===== Data for this task

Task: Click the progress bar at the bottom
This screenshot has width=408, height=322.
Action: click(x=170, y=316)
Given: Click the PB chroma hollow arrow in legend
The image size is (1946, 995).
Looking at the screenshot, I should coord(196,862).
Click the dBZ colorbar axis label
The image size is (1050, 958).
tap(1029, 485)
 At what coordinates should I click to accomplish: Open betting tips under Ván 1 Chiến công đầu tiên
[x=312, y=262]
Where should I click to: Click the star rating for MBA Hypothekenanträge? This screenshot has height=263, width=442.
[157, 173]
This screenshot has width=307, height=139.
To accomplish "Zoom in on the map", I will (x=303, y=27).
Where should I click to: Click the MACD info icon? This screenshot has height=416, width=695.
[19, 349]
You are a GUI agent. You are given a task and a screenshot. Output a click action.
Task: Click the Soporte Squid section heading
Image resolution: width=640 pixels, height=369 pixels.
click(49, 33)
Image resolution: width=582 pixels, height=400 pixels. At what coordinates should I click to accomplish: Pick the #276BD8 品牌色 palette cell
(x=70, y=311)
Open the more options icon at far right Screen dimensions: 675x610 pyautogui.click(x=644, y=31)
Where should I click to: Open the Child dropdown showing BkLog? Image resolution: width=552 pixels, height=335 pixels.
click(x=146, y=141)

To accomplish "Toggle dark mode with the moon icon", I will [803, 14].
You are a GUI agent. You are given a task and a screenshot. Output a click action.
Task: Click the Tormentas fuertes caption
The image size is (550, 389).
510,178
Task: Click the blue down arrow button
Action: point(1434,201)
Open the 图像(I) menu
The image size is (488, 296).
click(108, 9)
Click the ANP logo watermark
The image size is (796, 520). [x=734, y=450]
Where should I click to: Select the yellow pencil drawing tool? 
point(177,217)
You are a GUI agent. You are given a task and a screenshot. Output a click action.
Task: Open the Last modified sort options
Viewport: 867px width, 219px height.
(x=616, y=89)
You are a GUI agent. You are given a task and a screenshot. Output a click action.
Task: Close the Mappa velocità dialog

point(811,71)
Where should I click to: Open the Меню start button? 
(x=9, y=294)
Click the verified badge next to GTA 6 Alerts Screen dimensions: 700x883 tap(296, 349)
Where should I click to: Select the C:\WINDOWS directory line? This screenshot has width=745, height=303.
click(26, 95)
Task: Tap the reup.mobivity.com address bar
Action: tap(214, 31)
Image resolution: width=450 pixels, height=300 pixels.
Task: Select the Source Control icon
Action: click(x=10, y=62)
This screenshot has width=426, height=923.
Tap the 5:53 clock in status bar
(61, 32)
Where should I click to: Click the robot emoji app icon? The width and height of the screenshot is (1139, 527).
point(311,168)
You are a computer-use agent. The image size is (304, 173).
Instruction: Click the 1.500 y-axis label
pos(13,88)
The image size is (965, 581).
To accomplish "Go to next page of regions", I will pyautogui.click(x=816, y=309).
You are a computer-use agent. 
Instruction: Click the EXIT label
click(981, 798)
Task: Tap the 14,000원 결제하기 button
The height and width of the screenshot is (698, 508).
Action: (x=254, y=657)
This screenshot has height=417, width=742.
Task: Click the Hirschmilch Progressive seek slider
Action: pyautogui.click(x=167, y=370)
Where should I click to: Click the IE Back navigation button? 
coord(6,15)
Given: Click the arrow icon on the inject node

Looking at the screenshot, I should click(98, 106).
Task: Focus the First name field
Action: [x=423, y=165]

==========

__Requirements__
Reproduce without alteration the stretch of the listing above from the line containing "Task: Tap the 14,000원 결제하기 button" through the line containing "coord(6,15)", both lines included.

__Solution below__
Task: Tap the 14,000원 결제하기 button
The height and width of the screenshot is (698, 508).
Action: (x=254, y=657)
This screenshot has height=417, width=742.
Task: Click the Hirschmilch Progressive seek slider
Action: pyautogui.click(x=167, y=370)
Where should I click to: Click the IE Back navigation button? 
coord(6,15)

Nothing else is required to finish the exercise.